1529: Ludwig Haetzer, Anabaptist

Add comment February 4th, 2010 Headsman

On this date in 1529, Biblical translator Ludwig Hätzer (or Haetzer, or Hetzer) had his head lopped off with a sword in the town square Konstanz (Constance) where he had first been ordained a priest. The charge against him was adultery … but his real crime was his Protestant radicalism.

Haetzer, a Hebrew scholar, was of that first generation of church reformers who pushed dangerously beyond the reforms intended by more respectable types like Luther and Zwingli.

The latter actually took Haetzer under his wing in 1523 for his erudite denunciation of religious imagery, and tapped him to help translate the Old Testament.

But Haetzer started rolling with wilder-eyed types like Michael Sattler and getting thrown out of cities and the like. The young priest’s own thinking evolved over the 1520s towards a rejection of infant baptism, and sacraments, and marriage.

There was also a sect among them the members of which wished, together with all things else, to have their wives in common; but they were soon suppressed by the other Brethren of the community, and driven out. Many inculpated Hut and Hätzer as leaders of this sect.

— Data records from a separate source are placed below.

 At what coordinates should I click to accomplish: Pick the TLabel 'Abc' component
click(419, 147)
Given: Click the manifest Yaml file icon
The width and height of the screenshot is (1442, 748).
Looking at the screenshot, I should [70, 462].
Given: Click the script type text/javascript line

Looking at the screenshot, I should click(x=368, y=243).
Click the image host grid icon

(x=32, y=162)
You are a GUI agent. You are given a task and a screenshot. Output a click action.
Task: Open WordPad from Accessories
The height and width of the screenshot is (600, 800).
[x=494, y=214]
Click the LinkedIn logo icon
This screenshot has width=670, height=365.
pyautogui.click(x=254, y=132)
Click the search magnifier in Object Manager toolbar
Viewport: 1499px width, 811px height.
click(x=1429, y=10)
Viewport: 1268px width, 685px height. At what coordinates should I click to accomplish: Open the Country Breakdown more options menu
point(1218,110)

If this be true, these men at all events atoned for their sin.

According to Alcohol: A Social and Cultural History, Haetzer was even the first divine to publicly denounce boozing — in a German treatise available free online, On Evangelical Drinking.

He wasn’t opposed to all corporal diversions, however.

Protestant authorities in Constance arrested him for living in sin with Anna Regel.

After his execution for sexual impropriety, anti-Trinitarian writings were discovered and judiciously destroyed; this biography claims that some Unitarians view him as their proto-martyr.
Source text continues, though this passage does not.